** DATA TO EXAMINE **
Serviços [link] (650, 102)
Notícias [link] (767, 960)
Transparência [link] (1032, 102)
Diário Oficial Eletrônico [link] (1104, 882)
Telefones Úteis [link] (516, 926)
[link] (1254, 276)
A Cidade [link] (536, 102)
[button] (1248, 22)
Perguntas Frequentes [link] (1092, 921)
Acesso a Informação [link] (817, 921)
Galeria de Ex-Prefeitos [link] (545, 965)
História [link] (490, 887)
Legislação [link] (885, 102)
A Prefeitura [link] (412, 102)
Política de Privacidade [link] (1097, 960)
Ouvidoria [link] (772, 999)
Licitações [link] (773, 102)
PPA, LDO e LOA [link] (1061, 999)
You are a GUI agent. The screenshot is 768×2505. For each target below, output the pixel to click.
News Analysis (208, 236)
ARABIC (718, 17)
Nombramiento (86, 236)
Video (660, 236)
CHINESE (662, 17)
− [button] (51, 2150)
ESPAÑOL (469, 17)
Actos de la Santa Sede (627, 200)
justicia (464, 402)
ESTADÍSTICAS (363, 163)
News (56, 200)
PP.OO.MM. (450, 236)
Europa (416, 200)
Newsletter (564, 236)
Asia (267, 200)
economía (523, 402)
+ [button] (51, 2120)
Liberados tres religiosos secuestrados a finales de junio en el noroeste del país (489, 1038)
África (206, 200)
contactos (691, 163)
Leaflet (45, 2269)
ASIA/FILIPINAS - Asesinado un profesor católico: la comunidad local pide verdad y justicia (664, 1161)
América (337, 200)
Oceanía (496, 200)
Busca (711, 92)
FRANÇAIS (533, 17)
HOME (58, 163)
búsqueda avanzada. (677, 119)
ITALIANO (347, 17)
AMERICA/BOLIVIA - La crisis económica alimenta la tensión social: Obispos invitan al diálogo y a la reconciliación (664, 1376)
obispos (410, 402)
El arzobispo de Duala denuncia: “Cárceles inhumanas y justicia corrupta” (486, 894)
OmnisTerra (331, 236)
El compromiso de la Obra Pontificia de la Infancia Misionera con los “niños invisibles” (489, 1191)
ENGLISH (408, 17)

** WORK TO BE COMPLETED **
Send back an exact copy of only the lines from the line with "AMERICA/BOLIVIA - La" up to and including the line with "OmnisTerra (331, 236)" in the data above.

** OUTPUT OF THE TASK **
AMERICA/BOLIVIA - La crisis económica alimenta la tensión social: Obispos invitan al diálogo y a la reconciliación (664, 1376)
obispos (410, 402)
El arzobispo de Duala denuncia: “Cárceles inhumanas y justicia corrupta” (486, 894)
OmnisTerra (331, 236)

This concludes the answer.